The dissent goes on to dispute, as did Thomas’ concurrence, the plurality’s novel “targeted” accusation test which therefore is rejected by a 5-4 majority. And, with potentially profound implications, there is a 5-vote majority holding that the data underlying expert opinion testimony is substantive evidence – admitted, that is, for the truth of the matter – and not mere hearsay. Why “profound”? Don’t take our word for it; here’s Jeffrey Fisher, along with Richard Friedman, the leading expert in this area:

This conclusion is the most important aspect of Williams.  Before the Court’s decision, numerous state and federal courts had held that the prosecution could introduce testimonial statements not only through forensic experts, but also through mental health experts, “gang experts,” and other experts.  …  The Confrontation Clause now prohibits this practice.

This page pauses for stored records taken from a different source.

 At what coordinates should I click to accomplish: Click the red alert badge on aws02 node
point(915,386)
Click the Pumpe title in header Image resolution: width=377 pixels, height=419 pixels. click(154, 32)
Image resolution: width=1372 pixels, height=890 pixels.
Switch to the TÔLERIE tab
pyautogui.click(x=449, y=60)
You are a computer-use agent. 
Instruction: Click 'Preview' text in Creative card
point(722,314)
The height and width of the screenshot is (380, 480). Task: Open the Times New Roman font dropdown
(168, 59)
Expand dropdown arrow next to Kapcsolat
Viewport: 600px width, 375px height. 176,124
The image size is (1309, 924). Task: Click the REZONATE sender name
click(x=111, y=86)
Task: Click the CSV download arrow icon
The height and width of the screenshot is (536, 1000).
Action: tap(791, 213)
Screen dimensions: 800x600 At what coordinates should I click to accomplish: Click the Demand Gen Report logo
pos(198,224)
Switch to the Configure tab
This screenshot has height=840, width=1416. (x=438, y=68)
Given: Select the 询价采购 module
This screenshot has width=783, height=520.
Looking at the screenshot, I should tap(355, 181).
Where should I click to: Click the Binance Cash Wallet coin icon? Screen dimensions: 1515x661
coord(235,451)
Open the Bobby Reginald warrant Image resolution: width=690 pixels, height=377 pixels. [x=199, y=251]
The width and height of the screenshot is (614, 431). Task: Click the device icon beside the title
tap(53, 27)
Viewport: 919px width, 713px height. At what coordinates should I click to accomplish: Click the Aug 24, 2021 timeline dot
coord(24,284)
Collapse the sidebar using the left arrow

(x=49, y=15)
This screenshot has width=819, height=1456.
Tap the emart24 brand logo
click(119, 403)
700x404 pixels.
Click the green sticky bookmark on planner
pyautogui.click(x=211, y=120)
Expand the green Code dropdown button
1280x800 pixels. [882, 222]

(He goes on to say that Thomas’ concurrence “will control future cases involving forensic evidence,” because it is “the narrowest in terms of assessing whether forensic reports are testimonial.” Thus, Fisher assesses, “statements made as part of a lab’s internal work product or in a subsidiary report used to generate a final incriminating report will generally” be regarded as non-testimonial.) Friedman himself, it should be noted, seems to have a different take (not easily reduced to summary but in a comment to his own post, he says that Thomas’ concurrence isn’t narrower, “it’s just different”).

Consistent with the practice (seemingly) abrogated by the Williams majority, Wisconsin has long allowed experts to “rely on facts or data in forming an opinion that are not admissible in evidence if they are of a type reasonably relied on by experts in the field,” subject to qualifications that needn’t be spelled out here, State v. Mark, 2008 WI App 44, ¶35, 308 Wis. 2d 191, 747 N.W.2d 727. Whether that remains incontestable is now subject to doubt.